Nineteen state attorneys generals met in Oklahoma City on Wednesday and Thursday to discuss what they see as federal regulations encroaching on state regulatory authority.
by Adam Wilmoth Published: January 18, 2013

The meetings included 16 Republican attorneys general and three Democrats. The sessions focused on environmental issues and the coal, oil and natural gas industries.

Colorado Attorney General John W. Suthers said environmental laws are designed so that the states have the authority to set regulatory standards.

“Our framers set up a separation of powers between the federal and state government,” Suthers said. “In the eight years I have been attorney general, there has been an erosion of that cooperative federalism. More and more, the EPA (Environmental Protection Agency) and other federal agencies are usurping the prerogatives given to the states.”

The meetings were closed to the public, except for a news conference after the final session.

“We did not want this to be a political event,” Pruitt said. “This was not to garner attention. This was intended to be a working session where attorneys general could spend time learning together and creating strategy. It's difficult to do that in a media or political event.”

Pruitt and Suthers have worked together on states' rights issues before.
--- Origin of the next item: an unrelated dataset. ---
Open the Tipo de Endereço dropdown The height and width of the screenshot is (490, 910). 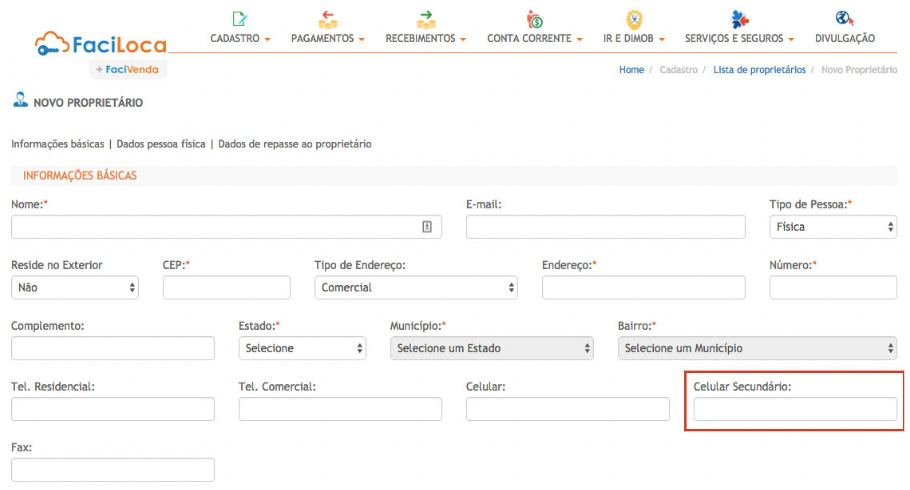[x=416, y=287]
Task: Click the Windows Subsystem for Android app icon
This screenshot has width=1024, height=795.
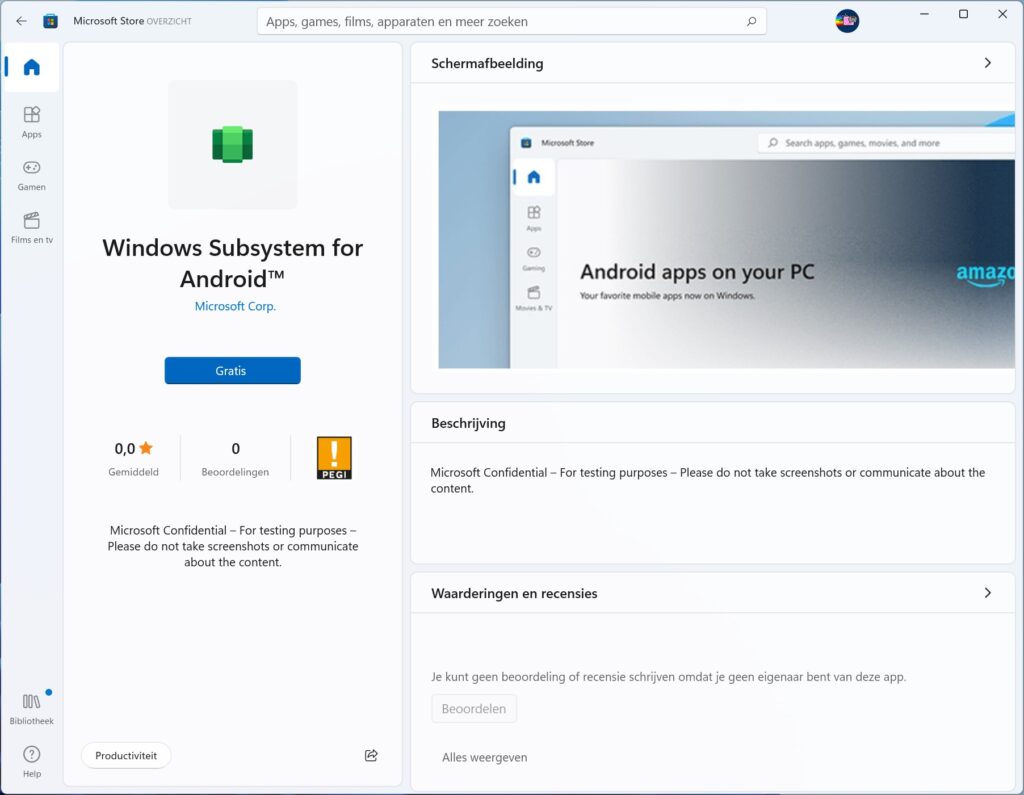Action: (232, 145)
The two are among 28 state attorneys general who have sued in an effort to stop federally mandated health insurance, commonly referred to as Obamacare.

by Adam Wilmoth
Energy Editor
Adam Wilmoth returned to The Oklahoman as energy editor in 2012 after working for four years in public relations. He previously spent seven years as a business reporter at The Oklahoman, including five years covering the state's energy sector....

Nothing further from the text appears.